* **WHAT NEEDS TO BE DONE**
The expected output is the line with "Task: Click the" plus all lines after it to the end of the material below, reproduced exactly, with pictures omitted and nothing else included.

* **INPUT DATA**
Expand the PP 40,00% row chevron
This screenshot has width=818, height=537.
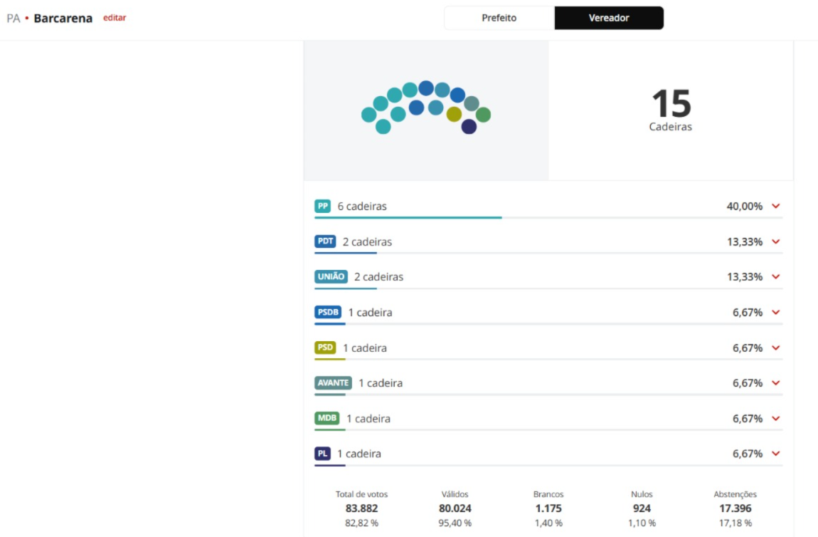pos(776,206)
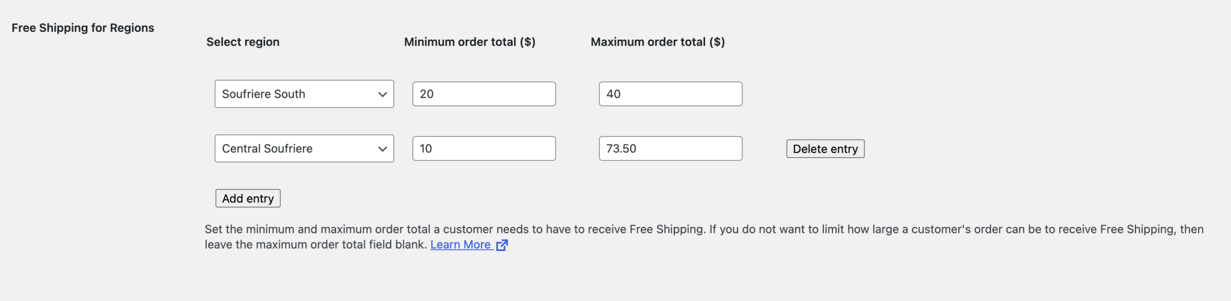Focus the maximum order field containing 73.50

pyautogui.click(x=671, y=149)
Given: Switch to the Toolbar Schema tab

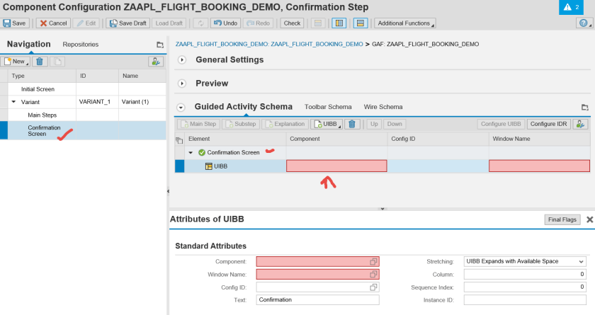Looking at the screenshot, I should [x=327, y=107].
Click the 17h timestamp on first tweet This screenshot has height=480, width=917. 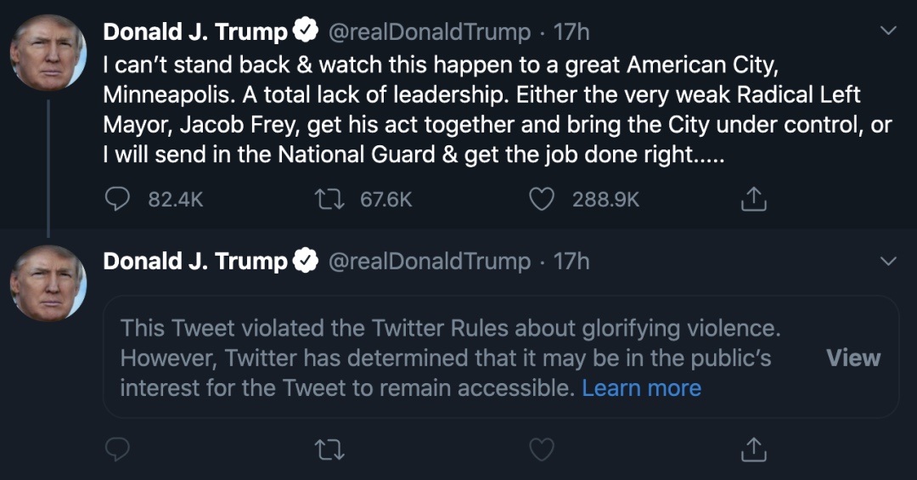(571, 32)
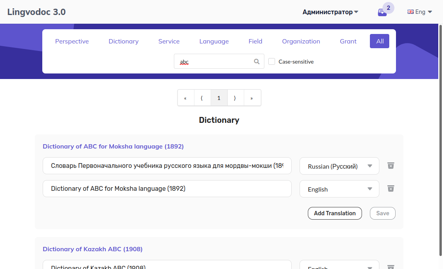
Task: Open Dictionary of ABC for Moksha language (1892)
Action: click(113, 146)
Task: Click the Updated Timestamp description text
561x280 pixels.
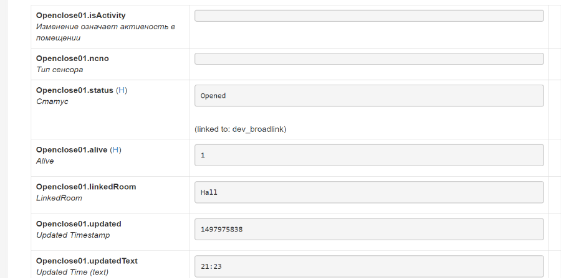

* **EXERCISE OUTPUT**
Task: Click the Updated Timestamp description text
561x280 pixels.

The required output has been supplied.